Abstract: The sparse recovery problem has received a lot of attention, both because of its role in transform coding with redundant dictionaries, and more importantly because it has inspired "compressed sensing". The main questions are:
Suppose we have a "sparse" vector x in R^n (i.e., x has only a few non-zero entries). Given b=Ax where A is a short matrix (m-by-n with m<n), can we recover x? Under what conditions on A? In a computationally tractable way? If there is noise?
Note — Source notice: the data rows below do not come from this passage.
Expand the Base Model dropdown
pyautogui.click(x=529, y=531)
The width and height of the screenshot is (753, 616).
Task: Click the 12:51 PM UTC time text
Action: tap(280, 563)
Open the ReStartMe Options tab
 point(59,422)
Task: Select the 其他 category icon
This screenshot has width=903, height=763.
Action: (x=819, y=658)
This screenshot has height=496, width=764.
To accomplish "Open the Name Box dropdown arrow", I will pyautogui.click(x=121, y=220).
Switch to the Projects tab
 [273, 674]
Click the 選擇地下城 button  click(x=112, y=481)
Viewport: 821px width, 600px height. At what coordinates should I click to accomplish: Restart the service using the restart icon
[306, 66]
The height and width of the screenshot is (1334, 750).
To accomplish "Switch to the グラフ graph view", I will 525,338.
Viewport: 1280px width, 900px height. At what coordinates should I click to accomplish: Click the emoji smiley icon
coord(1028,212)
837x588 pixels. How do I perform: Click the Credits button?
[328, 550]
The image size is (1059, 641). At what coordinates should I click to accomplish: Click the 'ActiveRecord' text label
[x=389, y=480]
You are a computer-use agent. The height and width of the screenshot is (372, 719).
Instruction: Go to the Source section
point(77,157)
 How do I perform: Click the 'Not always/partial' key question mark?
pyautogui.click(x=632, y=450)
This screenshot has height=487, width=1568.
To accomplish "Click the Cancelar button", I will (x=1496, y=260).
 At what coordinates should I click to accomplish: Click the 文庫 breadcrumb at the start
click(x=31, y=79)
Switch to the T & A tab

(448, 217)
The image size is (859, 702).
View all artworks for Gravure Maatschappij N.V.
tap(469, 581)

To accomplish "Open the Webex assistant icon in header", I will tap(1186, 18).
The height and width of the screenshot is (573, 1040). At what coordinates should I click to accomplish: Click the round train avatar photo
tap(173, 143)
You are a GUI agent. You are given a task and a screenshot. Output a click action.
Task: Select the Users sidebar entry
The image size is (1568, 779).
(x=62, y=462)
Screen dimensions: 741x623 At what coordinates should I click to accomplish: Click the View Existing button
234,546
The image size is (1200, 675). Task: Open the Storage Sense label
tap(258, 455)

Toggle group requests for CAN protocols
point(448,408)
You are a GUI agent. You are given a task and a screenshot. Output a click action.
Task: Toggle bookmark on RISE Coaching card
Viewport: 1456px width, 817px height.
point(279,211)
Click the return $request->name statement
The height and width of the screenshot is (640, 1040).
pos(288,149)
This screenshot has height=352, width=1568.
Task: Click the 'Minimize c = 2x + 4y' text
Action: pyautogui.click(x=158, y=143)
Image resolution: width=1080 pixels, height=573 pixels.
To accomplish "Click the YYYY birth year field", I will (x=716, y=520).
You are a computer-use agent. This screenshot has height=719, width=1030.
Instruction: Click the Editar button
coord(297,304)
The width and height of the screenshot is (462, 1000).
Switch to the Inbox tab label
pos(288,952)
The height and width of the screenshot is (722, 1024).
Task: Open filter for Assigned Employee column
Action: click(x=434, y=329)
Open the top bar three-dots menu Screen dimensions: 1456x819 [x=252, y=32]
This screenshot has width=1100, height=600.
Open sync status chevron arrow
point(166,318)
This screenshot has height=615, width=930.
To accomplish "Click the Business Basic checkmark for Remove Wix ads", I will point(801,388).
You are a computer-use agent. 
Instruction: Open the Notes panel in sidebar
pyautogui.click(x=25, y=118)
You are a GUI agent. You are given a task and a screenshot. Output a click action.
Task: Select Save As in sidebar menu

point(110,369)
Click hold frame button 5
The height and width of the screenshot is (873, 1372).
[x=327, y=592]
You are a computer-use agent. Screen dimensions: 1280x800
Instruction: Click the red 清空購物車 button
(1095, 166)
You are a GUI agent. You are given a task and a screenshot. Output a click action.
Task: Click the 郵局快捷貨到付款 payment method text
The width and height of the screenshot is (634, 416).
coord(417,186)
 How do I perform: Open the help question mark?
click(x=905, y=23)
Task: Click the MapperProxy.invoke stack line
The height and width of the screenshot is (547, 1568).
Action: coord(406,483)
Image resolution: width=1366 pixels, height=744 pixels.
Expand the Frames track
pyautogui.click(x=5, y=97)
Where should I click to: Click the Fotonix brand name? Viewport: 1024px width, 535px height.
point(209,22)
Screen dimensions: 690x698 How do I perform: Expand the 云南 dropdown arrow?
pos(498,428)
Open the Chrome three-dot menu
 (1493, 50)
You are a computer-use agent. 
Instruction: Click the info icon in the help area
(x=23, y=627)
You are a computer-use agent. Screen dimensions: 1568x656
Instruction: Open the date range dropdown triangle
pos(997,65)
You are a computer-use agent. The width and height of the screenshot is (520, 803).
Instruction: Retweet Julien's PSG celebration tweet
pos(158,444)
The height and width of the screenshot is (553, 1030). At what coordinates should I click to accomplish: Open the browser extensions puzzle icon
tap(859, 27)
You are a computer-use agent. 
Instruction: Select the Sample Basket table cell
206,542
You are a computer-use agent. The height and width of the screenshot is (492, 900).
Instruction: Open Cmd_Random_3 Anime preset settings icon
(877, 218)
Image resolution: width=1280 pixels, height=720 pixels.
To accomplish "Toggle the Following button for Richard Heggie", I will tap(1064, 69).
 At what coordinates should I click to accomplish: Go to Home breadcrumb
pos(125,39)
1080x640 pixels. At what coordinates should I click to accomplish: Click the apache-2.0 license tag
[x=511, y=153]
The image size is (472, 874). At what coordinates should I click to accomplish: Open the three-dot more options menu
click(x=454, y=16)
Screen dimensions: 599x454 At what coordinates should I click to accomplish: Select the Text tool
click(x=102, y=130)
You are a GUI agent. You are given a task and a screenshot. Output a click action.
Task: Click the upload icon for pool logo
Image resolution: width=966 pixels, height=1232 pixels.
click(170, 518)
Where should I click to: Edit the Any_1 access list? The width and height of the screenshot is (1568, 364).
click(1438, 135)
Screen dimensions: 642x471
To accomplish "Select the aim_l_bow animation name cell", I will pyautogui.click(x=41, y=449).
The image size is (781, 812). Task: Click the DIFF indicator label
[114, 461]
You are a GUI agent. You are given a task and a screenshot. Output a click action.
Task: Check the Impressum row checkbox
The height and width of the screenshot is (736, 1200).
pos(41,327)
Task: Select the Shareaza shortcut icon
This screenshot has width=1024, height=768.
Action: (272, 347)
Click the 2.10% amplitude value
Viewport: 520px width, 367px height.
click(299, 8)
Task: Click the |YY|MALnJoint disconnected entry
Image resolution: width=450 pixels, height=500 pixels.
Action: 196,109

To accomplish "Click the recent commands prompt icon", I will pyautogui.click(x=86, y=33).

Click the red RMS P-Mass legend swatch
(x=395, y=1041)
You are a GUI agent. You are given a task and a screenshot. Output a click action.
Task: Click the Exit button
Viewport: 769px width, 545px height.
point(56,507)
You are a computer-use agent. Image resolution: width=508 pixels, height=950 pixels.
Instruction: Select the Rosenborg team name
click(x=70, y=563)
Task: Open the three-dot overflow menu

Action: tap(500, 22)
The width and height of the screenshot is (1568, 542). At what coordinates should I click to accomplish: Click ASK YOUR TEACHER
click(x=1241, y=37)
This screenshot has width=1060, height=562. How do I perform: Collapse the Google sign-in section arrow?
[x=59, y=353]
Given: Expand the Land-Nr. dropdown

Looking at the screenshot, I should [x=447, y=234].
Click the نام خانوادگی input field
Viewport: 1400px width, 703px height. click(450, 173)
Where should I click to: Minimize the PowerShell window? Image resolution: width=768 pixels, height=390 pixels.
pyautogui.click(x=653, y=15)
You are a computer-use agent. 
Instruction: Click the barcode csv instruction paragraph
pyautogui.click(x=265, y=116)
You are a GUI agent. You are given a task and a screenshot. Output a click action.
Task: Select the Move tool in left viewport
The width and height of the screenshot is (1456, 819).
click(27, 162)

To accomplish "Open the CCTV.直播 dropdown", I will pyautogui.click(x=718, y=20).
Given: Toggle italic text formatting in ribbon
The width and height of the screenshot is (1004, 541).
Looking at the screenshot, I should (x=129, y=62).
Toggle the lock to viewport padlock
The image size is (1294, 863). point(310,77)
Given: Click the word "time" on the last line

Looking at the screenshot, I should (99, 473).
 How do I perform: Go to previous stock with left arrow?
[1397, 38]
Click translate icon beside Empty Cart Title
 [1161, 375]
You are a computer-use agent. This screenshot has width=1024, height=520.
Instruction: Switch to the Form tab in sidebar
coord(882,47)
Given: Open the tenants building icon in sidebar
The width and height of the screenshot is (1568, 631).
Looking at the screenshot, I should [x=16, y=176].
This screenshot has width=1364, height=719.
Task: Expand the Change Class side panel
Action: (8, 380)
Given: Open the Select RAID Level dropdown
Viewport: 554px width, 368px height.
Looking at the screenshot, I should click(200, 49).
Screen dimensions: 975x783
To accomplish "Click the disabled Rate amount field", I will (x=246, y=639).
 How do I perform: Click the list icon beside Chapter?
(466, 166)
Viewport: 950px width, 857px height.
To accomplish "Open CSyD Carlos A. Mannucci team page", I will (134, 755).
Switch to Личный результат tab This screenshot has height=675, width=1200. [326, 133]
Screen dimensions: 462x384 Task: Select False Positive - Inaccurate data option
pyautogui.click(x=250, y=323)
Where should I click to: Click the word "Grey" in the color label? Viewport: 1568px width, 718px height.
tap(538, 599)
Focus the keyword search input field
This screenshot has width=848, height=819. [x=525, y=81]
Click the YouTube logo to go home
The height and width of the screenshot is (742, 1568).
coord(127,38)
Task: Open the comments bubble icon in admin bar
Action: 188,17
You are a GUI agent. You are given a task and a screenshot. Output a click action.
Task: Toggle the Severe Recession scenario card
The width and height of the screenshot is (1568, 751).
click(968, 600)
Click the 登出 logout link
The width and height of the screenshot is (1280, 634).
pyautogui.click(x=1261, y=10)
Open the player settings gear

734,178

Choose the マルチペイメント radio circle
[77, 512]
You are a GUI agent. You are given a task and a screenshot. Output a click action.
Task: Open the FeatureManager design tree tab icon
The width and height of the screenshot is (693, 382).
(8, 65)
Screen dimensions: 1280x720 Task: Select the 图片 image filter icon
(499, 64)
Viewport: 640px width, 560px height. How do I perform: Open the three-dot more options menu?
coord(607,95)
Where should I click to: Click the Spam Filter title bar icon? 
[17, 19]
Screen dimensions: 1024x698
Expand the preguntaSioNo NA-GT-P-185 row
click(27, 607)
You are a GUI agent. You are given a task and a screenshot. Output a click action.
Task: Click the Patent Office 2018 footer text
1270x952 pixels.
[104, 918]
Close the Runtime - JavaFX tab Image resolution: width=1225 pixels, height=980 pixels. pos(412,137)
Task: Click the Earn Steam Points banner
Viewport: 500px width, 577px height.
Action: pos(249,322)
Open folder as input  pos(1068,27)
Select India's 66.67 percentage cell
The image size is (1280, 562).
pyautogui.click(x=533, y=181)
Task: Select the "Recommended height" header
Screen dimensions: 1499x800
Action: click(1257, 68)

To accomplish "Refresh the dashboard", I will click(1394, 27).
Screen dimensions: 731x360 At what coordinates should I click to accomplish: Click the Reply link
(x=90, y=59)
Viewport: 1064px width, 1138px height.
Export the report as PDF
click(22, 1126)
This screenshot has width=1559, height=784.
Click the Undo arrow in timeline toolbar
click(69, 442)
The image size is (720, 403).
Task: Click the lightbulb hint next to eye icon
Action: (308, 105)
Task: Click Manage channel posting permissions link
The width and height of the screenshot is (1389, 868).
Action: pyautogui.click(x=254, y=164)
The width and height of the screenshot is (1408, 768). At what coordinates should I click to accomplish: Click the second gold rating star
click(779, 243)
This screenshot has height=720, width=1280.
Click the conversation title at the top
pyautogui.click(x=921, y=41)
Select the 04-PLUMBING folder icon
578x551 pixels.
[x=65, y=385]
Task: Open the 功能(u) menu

If x is not sparse, but can be well-approximated by a sparse vector (i.e., x is "compressible")?
It has been recently shown by Candes-Romberg-Tao and independently by Donoho that one can recover estimates of sparse and compressible signals from an "incomplete" set of noisy measurements via one-norm minimization methods under certain conditions on the "measurement matrix" A. These conditions are satisfied (asymptotically optimally) when the matrix A is a random matrix whose entries are drawn i.i.d. from a Gaussian distribution.
In this talk, we present the theoretical recovery guarantees obtained when decoding by p-quasinorm minimization with 0<p<1 in the setting described above, and we prove that the corresponding guarantees are significantly better than those one can obtain in the case of one-norm minimization. In particular, we show that decoders based on p-quasinorm minimization are (l^2,l^p) instance optimal. Moreover, these decoders are (l^2,l^2) instance optimal in probability (this latter relates to a result on Banach-Mazur distances of p-convex bodies to their convex hulls). Finally, we comment on algorithmic issues.